Entrée de l'aluminerie Alouette de Sept-Îles

L'entrée de l'aluminerie Alouette de Sept-Îles

Photo : Radio-Canada / katy larouche

Radio-Canada

Les tarifs américains sur l'aluminium canadien ont réduit les bénéfices des entreprises, mais n'ont pas ralenti la production ou nui à l'emploi dans ce secteur, selon le PDG de l'Aluminerie Alouette, Patrice L'Huillier, en marge de la visite du premier ministre Justin Trudeau à Sept-Îles.

La fin des tarifs sur l’aluminium et l’acier a occupé une place très importante dans la visite de Justin Trudeau à Sept-Îles mardi.

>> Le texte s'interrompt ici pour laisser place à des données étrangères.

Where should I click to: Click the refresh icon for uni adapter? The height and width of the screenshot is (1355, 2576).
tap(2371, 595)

Justin Trudeau s'adresse aux employés de l'Aluminerie Alouette

Justin Trudeau s'est adressé aux employés de l'Aluminerie Alouette

Photo : Radio-Canada / Laurence Royer

C’est vraiment une grosse nouvelle très positive sachant que l’on exporte à peu près 90% de notre production vers les États-Unis, c’est notre marché principal, précise Patrice L'Huillier. D’un point de vue logistique, ce sont nos voisins. À cause des taxes, depuis à peu près 12 mois, on envoyait un peu plus vers l’Europe, vers d’autres marchés, ce qui n’était pas forcément l’idéal d’un point de vue de coût de transport.

Cette réduction des coûts de transport sera favorable pour les finances de l’entreprise.

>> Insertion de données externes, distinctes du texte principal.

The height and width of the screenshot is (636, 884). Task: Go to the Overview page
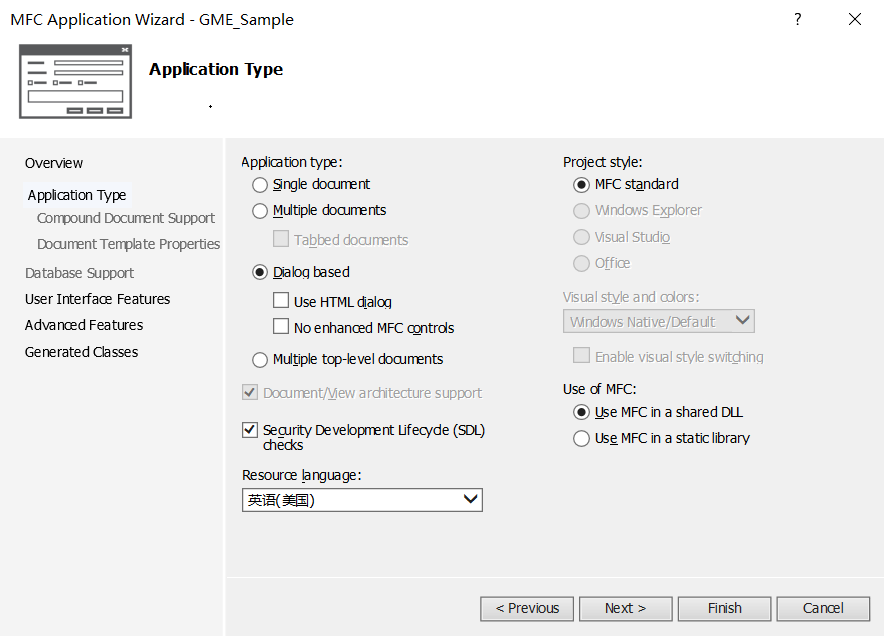pos(54,163)
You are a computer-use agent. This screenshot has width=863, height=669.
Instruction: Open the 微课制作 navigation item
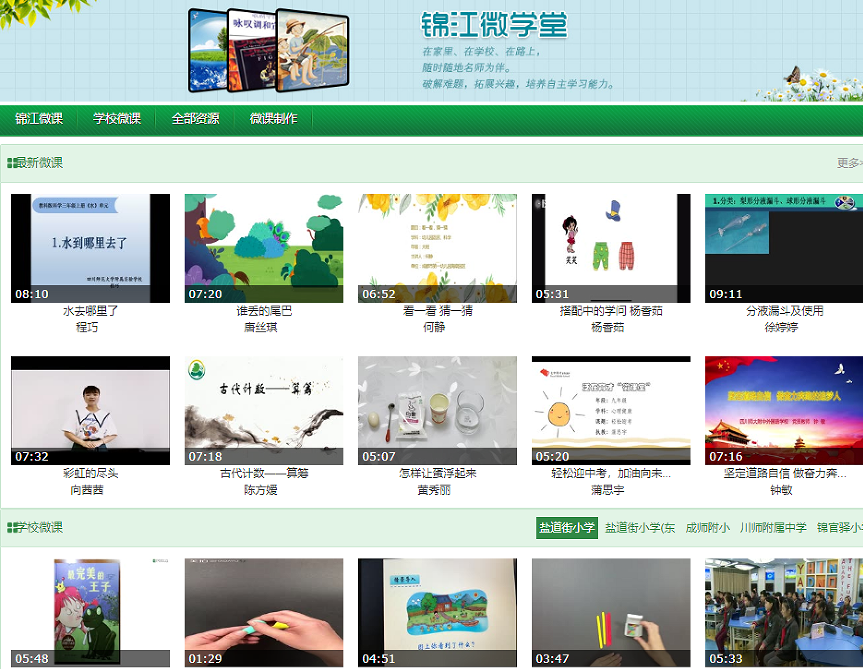[273, 119]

Maintenant avec un maximum d’exportation vers les États-Unis, ça veut dire moins de coûts de transports et plus de rentabilité, souligne Patrice L’Huillier. Et plus de rentabilité pour l’Aluminerie Alouette ça veut dire plus d’investissements et ça veut dire préparer le futur et pérenniser l’usine.

Aluminerie Alouette à Sept-Îles

L'aluminerie Alouette à Sept-Îles

Photo : Evelyne Côté

Le PDG d'Alouette estime toutefois que le litige commercial avec les États-Unis a poussé l'industrie à résister à un afflux de métaux chinois, contrôler le flux de métal et surtout connaître la provenance du métal.

Selon M. L'Huillier, les tarifs américains « ont mis beaucoup de pression dans le système ». L'industrie nord-américaine a alors mis en place un processus de suivi plus formel, avec beaucoup plus d'informations sur la provenance, selon le dirigeant. Les Américains sauront maintenant que tel aluminium provient bel et bien de Sept-Îles, par exemple.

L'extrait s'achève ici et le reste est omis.